Thursday, September 22, 2005

The Evil Diamond Empire Keepin' the Little Guy Down

I've been going back and forth on the issue of Diamond's new policy about what comics they'll distribute. My knee-jerk reaction was to be concerned for my friends in the small press biz, and I still am. But there's a sentence in the Newsarama article about it that makes a lot of sense to me.

As proponents of the idea have said, the move will force smaller publishers and independent self-publishers out of a marketing plan that amounts to nothing other than “list it in Previews.”
That's not an entirely accurate statement. The typical small-press marketing plan also includes sending out press releases to comics news sites and spamming every comics messageboard they know about. And that's been shown to have a very limited impact. Small-press guys need to get smarter about marketing. So do DC and Marvel, for that matter, but that's a discussion for another day.

Ed Cunard has conveniently collected a lot of the discussion about this in a Low Road entry and there are a couple of points that I found especially interesting. The first was from a poster on the Newsarama board who wrote that marketing and promotion is "a lot of work, work that takes time away from actually making comics. (Small publishers) may not be able to afford it."

This is exactly why I don't want to get into small-press publishing as anything more serious than a hobby. I'm not a business guy. I'm certainly not a marketing and promotions guy. I love to write and that's what I want to spend my time doing. Creators who choose to also put on the Publishing Hat need to make sure that they know what they're getting into and have the skills to do it right. Take some classes at least. DC and Marvel can afford not to market very well because they've already got enough customers to let them coast. Small-press guys don't.

I love this quote by Damon Hurd that Ed includes in his post:

What i'm wondering is, if Diamond is saying you need to make $600 on a book or we won't distribute it, is that really so harsh?

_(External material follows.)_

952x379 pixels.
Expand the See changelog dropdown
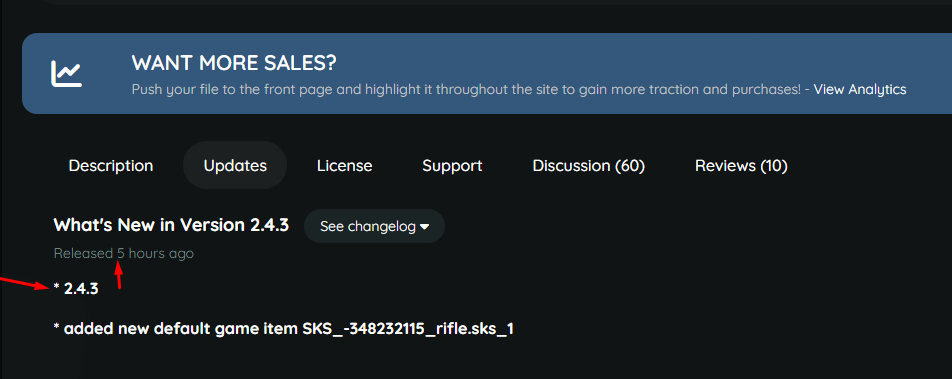[x=375, y=227]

I mean we decided to stop self-publishing Temporary once our orders hit the 700 mark with issue #4. 700 copies of our $2.95 book equals $826, which is above the 40% benchmark, but too low for us to continue. especially considering the print costs are $1400 (including fees and shipping) and we spend roughly $300 in promotion for each issue.

Why would a self-publisher really want to keep losing roughly $1000 on every issue they put out?

That's a question I'd love to hear answered, or at least debated.